A top lawyer for Smartmatic, the voting technology company whose defamation lawsuit against Fox News is still pending, said Thursday that he won’t accept any settlement smaller than the $787 million Fox agreed to pay Dominion, and that his client needs a “full retraction” from the right-wing network disavowing the lies it spread about the 2020 presidential election.
“They need to get an apology.
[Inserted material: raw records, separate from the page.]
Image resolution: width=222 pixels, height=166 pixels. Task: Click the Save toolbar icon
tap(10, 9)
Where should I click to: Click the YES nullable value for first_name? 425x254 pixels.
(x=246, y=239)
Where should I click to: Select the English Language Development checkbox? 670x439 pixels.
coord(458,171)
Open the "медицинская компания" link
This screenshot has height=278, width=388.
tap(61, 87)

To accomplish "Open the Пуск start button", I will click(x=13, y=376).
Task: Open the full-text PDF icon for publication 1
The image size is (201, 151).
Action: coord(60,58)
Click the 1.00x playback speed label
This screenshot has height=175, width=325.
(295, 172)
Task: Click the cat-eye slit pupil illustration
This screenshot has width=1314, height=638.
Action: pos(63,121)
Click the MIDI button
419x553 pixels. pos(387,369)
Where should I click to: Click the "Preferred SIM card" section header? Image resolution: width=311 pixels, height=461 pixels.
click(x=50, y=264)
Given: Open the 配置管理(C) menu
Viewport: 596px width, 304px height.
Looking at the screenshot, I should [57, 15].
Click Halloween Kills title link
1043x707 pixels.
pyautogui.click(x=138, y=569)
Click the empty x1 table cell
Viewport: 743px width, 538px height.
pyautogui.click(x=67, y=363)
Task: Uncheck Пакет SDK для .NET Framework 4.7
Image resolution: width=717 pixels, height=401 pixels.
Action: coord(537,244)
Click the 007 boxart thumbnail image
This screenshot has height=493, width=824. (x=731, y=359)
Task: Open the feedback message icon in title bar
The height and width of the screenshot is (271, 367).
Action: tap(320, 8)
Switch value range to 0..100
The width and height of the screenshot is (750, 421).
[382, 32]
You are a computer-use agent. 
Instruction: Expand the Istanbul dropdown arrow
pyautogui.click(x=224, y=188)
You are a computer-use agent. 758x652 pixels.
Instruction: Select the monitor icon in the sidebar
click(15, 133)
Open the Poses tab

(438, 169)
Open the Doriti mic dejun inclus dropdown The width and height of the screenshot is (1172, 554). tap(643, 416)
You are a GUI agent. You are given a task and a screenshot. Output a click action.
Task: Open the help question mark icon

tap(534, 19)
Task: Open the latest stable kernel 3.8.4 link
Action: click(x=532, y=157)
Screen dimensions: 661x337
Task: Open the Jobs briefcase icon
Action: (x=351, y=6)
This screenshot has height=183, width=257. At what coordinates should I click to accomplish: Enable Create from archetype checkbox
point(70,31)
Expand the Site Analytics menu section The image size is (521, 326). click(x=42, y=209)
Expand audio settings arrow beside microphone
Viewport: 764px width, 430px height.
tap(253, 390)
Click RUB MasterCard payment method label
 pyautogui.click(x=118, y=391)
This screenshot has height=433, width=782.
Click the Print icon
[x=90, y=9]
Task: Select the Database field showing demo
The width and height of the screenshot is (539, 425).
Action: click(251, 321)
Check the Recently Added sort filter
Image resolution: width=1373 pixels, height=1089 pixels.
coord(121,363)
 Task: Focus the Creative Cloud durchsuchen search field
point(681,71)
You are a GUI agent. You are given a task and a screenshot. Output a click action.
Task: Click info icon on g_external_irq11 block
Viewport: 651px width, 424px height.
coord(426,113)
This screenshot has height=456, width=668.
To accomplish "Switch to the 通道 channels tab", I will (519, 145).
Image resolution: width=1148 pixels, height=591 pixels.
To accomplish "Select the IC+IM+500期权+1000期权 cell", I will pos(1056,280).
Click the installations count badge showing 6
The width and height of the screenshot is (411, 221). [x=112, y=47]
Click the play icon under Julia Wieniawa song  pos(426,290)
They need to get a full retraction,” Smartmatic lawyer Erik Connolly told CNN’s Jake Tapper on “The Lead.”
That is something Dominion Voting Systems wasn’t able to extract from Fox as part of its historic $787 million settlement, which was clinched Tuesday, as the trial was on the brink of opening statements. (But in a press release, Fox publicly “acknowledged” that the judge in that case had concluded that all 20 on-air statements that Dominion sued over were false.)
Connolly said Smartmatic is “looking to take this case through trial” and wants “the vindication of a jury verdict in their favor.” But if there were to be an out-of-court settlement, the deal would need to include the retraction plus a payout larger than the massive sum that Dominion got.
“That set down a marker and it’s a marker that we think we should be exceeding,” Connolly said. “The scope of the damage done to Smartmatic is a global scale, because we operate globally… $787 million is a good start. But it’s not the right finishing point.”
He blasted Fox for perpetrating the myth that Smartmatic “somehow masterminded an ability to rig a national election when we were only in one county” in 2020 — Los Angeles County — adding, that level of “recklessness is something you don’t normally see.”
Fox denies wrongdoing and is fighting the lawsuit, which is unfolding in New York state courts. Smartmatic wants $2.7 billion from Fox and other Trump allies that it named in the lawsuit.
“We will be ready to defend this case surrounding extremely newsworthy events when it goes to trial, likely in 2025,” a Fox spokesperson said in a statement on Wednesday. “As a report prepared by our financial expert shows, Smartmatic’s damages claims are implausible, disconnected from reality, and on its face intended to chill First Amendment freedoms.”